La cifra central del trabajo es directa. El 80% de los movimientos significativos de valor empresarial, positivos y negativos, ocurre durante uno de los tres tipos de crisis identificadas: overload (sobrecarga organizativa por crecimiento rápido sin rediseño operativo), stall-out (agotamiento del modelo de crecimiento que llevó a la compañía hasta su tamaño actual), y free-fall (deterioro estructural de la posición competitiva con pérdida acelerada de cuota). Identificar correctamente en cuál de las tres se encuentra la compañía orienta las decisiones estratégicas con un nivel de precisión que el debate intuitivo no consigue.
Un dato complementario del mismo trabajo cuantifica la rareza del éxito sostenido. Solo 1 de cada 17.000 compañías alcanza una cifra de negocio sostenible de 500 millones de dólares. El 7% que sí lo consigue, categorizado por Bain como scale insurgents, genera más del 50% del valor bursátil neto creado en la economía global. La asimetría sugiere que las compañías que crecen sostenidamente lo hacen siguiendo patrones reconocibles, no por accidente.
Cada una de las tres crisis tiene una firma operativa identificable. La crisis de overload se caracteriza por procesos que dejaron de funcionar porque crecieron más rápido que su rediseño, equipo directivo desbordado, calidad de cliente que se erosiona pese al crecimiento. La crisis de stall-out se caracteriza por crecimiento que se ralentiza sin causa aparente, productos que dejan de moverse en mercados antes solventes, dificultad para identificar la siguiente oportunidad real de expansión. La crisis de free-fall se caracteriza por pérdida de cuota acelerada, salida de talento clave y deterioro de la posición competitiva en categorías que antes dominaba.

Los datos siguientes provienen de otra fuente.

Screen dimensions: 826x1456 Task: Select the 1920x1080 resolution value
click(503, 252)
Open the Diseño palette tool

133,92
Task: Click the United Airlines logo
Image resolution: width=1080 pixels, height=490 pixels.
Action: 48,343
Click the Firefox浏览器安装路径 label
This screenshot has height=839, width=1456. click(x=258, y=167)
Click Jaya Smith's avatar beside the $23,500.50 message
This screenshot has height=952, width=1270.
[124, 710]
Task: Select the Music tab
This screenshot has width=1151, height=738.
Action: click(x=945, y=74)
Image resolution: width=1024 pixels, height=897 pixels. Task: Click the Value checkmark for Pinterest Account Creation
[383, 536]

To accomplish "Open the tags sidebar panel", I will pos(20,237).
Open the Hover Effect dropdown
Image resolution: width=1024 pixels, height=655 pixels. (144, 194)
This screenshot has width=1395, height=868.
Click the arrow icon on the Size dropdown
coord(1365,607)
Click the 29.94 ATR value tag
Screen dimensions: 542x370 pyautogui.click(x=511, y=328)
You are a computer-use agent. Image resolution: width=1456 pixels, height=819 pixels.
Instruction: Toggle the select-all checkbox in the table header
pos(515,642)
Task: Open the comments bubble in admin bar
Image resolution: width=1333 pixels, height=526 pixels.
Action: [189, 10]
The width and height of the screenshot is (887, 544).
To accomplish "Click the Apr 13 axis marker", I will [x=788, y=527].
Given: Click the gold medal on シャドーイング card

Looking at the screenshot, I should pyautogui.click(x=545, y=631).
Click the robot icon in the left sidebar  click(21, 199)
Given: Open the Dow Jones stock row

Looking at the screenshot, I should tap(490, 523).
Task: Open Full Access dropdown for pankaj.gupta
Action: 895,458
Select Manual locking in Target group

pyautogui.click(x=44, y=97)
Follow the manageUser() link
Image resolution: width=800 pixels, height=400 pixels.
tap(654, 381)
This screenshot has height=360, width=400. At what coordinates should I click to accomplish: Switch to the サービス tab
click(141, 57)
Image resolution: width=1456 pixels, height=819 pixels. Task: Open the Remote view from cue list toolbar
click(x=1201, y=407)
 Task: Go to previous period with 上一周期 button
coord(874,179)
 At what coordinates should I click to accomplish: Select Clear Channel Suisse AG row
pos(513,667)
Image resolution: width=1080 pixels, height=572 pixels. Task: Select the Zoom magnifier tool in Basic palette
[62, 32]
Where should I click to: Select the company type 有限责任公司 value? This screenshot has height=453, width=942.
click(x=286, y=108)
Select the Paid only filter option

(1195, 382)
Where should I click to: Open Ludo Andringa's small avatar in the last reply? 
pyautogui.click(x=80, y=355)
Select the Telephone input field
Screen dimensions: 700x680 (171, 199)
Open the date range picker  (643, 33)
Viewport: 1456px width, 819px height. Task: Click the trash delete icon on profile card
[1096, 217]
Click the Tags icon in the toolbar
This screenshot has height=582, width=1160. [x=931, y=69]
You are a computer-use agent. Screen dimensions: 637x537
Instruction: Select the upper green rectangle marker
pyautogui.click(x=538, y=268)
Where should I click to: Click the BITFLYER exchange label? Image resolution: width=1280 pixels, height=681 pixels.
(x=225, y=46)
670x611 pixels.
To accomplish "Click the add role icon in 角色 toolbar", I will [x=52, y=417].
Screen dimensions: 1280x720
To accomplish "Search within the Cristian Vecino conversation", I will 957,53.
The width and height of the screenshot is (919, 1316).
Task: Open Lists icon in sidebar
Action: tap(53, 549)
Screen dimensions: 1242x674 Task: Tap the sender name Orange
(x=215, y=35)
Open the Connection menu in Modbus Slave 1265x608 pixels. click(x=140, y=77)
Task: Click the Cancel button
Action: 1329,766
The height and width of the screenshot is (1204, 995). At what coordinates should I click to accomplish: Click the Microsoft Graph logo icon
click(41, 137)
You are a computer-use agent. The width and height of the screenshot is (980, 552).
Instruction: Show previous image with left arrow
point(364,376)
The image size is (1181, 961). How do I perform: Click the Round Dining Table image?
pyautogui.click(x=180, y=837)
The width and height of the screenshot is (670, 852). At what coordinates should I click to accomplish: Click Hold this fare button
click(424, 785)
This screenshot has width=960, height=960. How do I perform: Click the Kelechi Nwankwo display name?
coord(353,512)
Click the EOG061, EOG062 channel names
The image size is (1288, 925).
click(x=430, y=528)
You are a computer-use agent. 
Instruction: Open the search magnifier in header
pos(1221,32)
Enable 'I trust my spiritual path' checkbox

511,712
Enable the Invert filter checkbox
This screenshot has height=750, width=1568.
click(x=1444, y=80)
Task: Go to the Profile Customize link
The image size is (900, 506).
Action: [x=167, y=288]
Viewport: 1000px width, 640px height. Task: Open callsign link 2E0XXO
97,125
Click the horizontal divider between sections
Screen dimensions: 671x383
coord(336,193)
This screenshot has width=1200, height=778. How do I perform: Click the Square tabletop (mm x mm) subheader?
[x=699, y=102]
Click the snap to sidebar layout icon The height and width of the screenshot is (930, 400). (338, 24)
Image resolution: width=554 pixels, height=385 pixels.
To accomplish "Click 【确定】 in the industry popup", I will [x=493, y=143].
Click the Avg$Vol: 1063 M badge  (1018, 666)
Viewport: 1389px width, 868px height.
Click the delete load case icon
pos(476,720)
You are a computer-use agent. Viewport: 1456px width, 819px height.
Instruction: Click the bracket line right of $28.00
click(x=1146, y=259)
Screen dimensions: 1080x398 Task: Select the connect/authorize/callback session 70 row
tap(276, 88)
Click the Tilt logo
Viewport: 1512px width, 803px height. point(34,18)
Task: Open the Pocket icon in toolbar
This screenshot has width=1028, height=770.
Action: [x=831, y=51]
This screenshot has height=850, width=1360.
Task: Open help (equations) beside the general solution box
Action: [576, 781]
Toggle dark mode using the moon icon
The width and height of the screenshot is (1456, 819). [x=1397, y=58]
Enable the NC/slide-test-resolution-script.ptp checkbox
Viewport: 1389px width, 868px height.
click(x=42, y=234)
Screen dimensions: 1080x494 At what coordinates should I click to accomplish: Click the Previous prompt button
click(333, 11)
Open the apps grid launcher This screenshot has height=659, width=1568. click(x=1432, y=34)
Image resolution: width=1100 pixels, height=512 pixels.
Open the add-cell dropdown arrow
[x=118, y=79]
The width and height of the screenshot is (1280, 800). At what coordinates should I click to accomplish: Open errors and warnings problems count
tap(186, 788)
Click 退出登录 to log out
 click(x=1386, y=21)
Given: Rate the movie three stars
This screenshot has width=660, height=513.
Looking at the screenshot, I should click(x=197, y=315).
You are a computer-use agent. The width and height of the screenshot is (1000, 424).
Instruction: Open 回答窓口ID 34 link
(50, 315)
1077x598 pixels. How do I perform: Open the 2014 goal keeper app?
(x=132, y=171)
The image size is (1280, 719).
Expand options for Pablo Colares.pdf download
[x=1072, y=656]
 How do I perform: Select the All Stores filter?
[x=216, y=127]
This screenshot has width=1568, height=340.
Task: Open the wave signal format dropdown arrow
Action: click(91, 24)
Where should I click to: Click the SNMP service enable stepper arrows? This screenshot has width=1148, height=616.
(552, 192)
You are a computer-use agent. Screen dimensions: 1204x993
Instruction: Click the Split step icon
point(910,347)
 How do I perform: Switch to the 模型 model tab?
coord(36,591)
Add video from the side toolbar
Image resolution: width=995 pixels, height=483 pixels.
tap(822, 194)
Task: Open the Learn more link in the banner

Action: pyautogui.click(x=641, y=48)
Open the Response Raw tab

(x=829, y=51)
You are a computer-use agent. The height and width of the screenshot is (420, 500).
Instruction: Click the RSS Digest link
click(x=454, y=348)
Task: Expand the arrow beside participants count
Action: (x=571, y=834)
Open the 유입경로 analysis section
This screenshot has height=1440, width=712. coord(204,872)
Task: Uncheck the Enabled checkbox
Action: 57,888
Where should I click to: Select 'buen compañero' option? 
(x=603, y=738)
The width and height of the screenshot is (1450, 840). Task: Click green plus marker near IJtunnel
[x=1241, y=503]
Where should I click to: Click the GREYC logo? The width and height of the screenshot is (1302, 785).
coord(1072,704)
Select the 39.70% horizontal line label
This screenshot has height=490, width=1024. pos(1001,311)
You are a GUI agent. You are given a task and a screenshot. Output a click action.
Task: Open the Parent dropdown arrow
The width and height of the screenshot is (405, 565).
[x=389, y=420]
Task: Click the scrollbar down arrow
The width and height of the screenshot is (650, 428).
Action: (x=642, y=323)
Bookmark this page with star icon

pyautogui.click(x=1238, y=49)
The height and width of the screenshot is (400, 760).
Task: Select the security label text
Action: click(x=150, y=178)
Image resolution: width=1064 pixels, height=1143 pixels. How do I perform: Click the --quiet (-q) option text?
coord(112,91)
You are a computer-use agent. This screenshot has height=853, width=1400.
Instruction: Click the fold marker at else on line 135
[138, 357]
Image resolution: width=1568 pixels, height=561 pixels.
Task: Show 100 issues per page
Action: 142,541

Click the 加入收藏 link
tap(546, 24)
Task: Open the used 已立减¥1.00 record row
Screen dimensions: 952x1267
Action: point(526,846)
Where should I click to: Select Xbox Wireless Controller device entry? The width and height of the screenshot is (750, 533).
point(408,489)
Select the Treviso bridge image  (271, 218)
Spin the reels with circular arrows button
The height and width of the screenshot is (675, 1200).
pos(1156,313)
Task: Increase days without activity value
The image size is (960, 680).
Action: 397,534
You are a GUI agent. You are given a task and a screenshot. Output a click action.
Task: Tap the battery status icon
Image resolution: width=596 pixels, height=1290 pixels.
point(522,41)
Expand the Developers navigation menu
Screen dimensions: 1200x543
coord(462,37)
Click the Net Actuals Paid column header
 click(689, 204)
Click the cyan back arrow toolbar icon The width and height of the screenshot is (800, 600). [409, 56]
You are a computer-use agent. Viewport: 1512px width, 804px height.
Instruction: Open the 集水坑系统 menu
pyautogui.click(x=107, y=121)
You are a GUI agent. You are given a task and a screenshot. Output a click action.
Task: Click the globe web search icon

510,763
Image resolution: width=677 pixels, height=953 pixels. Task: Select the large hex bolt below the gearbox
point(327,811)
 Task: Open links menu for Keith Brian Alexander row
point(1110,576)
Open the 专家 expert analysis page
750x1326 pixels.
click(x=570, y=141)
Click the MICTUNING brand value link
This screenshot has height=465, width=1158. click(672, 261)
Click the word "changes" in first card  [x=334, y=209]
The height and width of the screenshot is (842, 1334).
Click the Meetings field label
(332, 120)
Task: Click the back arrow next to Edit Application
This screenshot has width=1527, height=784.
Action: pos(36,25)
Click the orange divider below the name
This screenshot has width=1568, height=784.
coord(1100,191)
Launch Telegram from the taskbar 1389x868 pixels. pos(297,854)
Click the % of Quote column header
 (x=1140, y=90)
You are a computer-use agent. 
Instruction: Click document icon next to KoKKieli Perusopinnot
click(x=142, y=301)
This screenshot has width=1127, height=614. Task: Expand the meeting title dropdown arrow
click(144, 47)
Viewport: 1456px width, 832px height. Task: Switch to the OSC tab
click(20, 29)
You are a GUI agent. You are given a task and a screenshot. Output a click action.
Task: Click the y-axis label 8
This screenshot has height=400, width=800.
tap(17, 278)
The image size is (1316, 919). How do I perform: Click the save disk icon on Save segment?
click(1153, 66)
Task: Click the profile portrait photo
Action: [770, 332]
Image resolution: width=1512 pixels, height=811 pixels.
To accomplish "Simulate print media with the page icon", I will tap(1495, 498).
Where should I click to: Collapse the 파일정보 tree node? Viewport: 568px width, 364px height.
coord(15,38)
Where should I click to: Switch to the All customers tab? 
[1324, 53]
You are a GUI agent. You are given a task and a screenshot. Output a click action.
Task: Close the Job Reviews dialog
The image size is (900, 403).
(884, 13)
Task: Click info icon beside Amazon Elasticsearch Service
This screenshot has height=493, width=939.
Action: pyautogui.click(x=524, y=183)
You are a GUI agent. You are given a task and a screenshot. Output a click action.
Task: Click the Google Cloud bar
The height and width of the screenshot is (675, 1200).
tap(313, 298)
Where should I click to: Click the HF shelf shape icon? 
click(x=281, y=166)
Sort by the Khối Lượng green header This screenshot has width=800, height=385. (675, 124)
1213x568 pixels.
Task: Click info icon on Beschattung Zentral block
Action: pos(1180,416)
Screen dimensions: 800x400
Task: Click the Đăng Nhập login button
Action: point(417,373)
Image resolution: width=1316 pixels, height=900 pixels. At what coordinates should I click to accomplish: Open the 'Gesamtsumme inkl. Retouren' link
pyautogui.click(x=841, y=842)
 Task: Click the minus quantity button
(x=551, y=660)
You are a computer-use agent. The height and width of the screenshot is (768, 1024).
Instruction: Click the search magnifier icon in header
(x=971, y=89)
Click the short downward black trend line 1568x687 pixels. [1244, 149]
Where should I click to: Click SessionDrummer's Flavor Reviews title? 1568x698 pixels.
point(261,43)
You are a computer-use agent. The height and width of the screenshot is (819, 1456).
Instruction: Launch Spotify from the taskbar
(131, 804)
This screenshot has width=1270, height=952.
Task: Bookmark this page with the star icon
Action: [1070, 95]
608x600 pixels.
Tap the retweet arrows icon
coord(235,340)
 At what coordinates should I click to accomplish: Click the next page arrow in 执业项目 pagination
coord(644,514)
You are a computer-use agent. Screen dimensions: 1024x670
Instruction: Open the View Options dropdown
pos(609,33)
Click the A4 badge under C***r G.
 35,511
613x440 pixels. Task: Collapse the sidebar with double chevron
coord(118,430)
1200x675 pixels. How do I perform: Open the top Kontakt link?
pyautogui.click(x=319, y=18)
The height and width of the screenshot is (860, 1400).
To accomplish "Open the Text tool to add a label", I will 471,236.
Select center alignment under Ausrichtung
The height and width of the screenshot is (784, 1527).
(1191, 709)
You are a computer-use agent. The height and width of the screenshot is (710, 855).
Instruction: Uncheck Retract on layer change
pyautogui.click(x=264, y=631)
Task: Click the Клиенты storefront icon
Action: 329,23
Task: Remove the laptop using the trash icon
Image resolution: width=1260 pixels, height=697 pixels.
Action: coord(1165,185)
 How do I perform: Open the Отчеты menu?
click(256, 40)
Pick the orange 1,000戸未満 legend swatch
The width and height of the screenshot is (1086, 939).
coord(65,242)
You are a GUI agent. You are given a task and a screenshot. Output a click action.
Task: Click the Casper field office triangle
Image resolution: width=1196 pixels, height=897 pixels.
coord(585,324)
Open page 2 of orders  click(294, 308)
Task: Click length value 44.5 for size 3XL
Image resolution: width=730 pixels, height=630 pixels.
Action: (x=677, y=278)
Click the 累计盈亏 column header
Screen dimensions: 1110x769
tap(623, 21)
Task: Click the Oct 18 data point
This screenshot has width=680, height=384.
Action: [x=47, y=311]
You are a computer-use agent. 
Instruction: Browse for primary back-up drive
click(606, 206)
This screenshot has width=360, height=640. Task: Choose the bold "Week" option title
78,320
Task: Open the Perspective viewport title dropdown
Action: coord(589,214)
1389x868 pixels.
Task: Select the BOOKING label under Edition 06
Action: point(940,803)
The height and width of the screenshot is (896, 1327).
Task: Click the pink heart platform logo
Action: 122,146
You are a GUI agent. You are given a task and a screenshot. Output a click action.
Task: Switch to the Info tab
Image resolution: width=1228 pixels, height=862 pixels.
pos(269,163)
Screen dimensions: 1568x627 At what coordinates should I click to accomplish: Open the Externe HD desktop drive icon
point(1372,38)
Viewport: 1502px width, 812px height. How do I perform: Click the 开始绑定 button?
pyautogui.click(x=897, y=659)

El error frecuente en muchos comités de dirección consiste en aplicar la receta de una crisis al diagnóstico equivocado. Una compañía en overload no necesita más crecimiento, necesita rediseño organizativo. Una compañía en stall-out no necesita rediseño, necesita reformulación estratégica. Una compañía en free-fall no necesita rediseño ni reformulación, necesita intervención profunda y, en algunos casos, replanteamiento del modelo de negocio. Aplicar la palanca incorrecta acelera la crisis en lugar de resolverla.
Para la dirección general industrial, la implicación es disciplinaria. Antes de decidir prioridades estratégicas, conviene identificar con honestidad en qué crisis se encuentra la compañía. El diagnóstico no se hace desde la intuición, sino desde el análisis sistemático de los indicadores que cada crisis genera con consistencia.
Tres palancas distinguen a los scale insurgents del resto. Mantienen la mentalidad de fundador, definida como la combinación de propósito claro, foco en el cliente y mentalidad de propietario, incluso después de crecer. Construyen sistemas que escalan sin perder la agilidad que les permitió crecer hasta el tamaño actual. Toman decisiones contraintuitivas en momentos donde la sabiduría convencional sugiere consolidar.
La objeción habitual es que aplicar el marco de las tres crisis a una compañía industrial mediana parece desproporcionado, dado que estas categorías nacieron del análisis de compañías de mayor tamaño. La objeción confunde escala con aplicabilidad. El marco se ha replicado con consistencia en compañías de distintos tamaños, incluidas las industriales medianas, y su poder diagnóstico no depende de la dimensión absoluta de la compañía.
Saber en cuál de las tres crisis se encuentra la compañía es uno de los ejercicios estratégicos con mayor poder ordenador de prioridades disponibles para un comité de dirección industrial, y uno de los que con menor frecuencia se realiza con la disciplina necesaria.